Selected excerpt.
───
Angola: In Pursuit Of Stability

One of Africa’s largest economies is trying to stay afloat in the face of growing challenges.


Angola is in the midst of a paradigm shift. With an unpredictable oil market, realignment of the country’s currency, the kwanza, and a new administration—in September, João Lourenço replaced José Eduardo dos Santos, who was president for 38 years—it has been a time of big adjustments. And there are more to come.

“A number of tough reforms are needed to put the Angolan economy on the path of sustainable growth,” says Abiola Rasaq, head of investor relations at Lagos, Nigeria-based United Bank for Africa.

One such reform is an economic stabilization program that was approved in late 2017. In essence, it is a fiscal adjustment plan to address imbalances in both the external and domestic sectors. A part of that plan is to cut public spending as much as the country can afford. However, “they cannot cut spending indefinitely,” believes Victor Lopes who is a senior economist at Standard Chartered Bank, London, and covers sub-Saharan Africa, adding that the state also needs to find ways to boost revenue. Angola is currently gaining revenue from the improvement in oil prices, which are in the range of $65 to $70 a barrel. The Angolan government is also looking to increase non-oil revenue by way of taxes.

The Kwanza In Question

The second part of the program is the realignment of Angola’s currency, the kwanza.

Victor Lopes, Standard Chartered
Victor Lopes, Standard Chartered

In January, the governor of the central bank, the Banco Nacional de Angola, José Massano announced that the kwanza would be allowed to float within a range, in successive foreign exchange auctions.

But just how far will the currency be allowed to depreciate? “My forecast is 210 to a dollar, but the government is using a budget assumption of 210 to 225,” Lopes says. It’s possible that while the government has approved the depreciation of the kwanza, the extent of depreciation will not be beyond what the state assumed in its budget statement, he continues.

A trend that could support this is already emerging. While the currency depreciated against the dollar in the early auction sessions, there has been no more depreciation since. Allowing the currency to depreciate will help with the fiscal adjustment, as the dollar-denominated oil revenue will be higher when expressed in the local currency, Lopes points out.

This does not, however, resolve all the questions surrounding the management of the kwanza’s value going forward, according to Rasaq. It may be essential to smooth out demand for foreign currency through the establishment of a forward market. Such a move, he argues, will help the central bank to efficiently manage reserves and calm the current situation where end users frontload foreign currency demand due to the panic that the kwanza will be further devalued.

Perhaps another way to bridge the demand-and-supply gap is the creation of a nondeliverable futures market that provides a hedge for potential kwanza devaluation, says Rasaq. This measure may help stimulate foreign portfolio investment inflows, which can potentially help in the short term.

While the quest for economic growth is paramount, Angola is anxious to see the economy grow following the decline in oil prices. The Angolan government forecast a growth rate of 4.9% in the 2018 budget, but the International Monetary Fund (IMF) projected a growth of just 1.6% for the year.
───
Available data.
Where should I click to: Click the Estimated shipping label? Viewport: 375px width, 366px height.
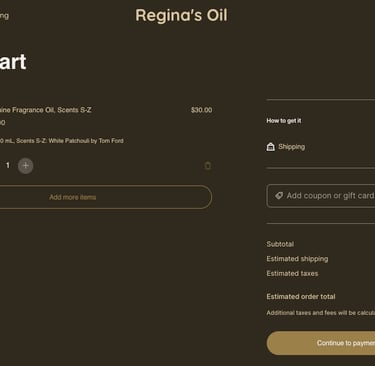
───
What to work on.
(A) Answer these questions from the article on Angola's economy:
(i) Whom did João Lourenço replace as president, and how long had that person held the office?
(ii) What exchange rate for the kwanza does Victor Lopes forecast?
(iii) What growth rate did the International Monetary Fund project for Angola in 2018?
(B) Continue the article on Angola's economy from its last sentence.

Responses for each task.
(A)
(i) José Eduardo dos Santos, who had been president for 38 years.
(ii) 210 kwanzas to a dollar.
(iii) 1.6%.

(B)
“The difference is because the government appears to be a bit more bullish on the non-oil sector than the IMF is,” says Lopes. He expects growth to remain low at 2% in 2018, for various reasons. First, the foreign-exchange shortage is still impacting the corporations, while high inflation is weighing on domestic consumption. Inflation ended 2017 at 26.3% in Luanda the capital, higher than the national rate of 23.7%. Second, the government also has to cut spending. Though oil prices appear high now and will help to some extent in stimulating government activity, Lopes believes it will be difficult to achieve a growth of 4% this year in the current milieu.

According to Lopes, the question of whether Angola should approach the IMF for a facility is still uncertain, “but when you look at the financing needs of Angola, it will make sense for them to go to the IMF.” Approaching the IMF for such a facility, he says, will boost international confidence in the country. Angola has a high financing need—something that an IMF loan will provide, alongside lending credibility to the stabilization program. “Even though it’s true that oil prices are higher and that Angola is now able to get additional financing from the Chinese, Brazilians or Russians, [going to the IMF] will certainly be positive,” he says.

Opening Up Options

A knotty issue that the new government must tackle is Angola’s poor business environment. Angola remains a difficult place to do business in, going by its record on the World Bank’s Ease of Doing Business ranking. On a scale of 1–190, with 190 indicating the most difficult position, Angola ranked 175 overall in the 2018 survey. It ranked 186 on enforcing contracts, 183 on getting credit, 180 on trading across borders and 134 on starting a business. Angola trails its Southern African neighbors, such as Botswana and South Africa.

Several factors account for this. Angola’s overall ranking is poor because of its dismal performance on enforcing contracts, ability to get credit and also trading across borders—because of the time it takes to export or import goods and the cost at the ports.

Add to this mix Angola’s heavy reliance on oil, which comes alongside a missed opportunity to diversify agriculture and fishing and to strengthen its diamond mining and marketing operations. Angola is also a major producer of coffee and bananas, both of which are good export crops.

Lopes believes that once the government stabilizes the economy, it will put measures in place to pursue diversification. But with regard to when Angola will stop relying on oil, he points out that “we are not yet there.”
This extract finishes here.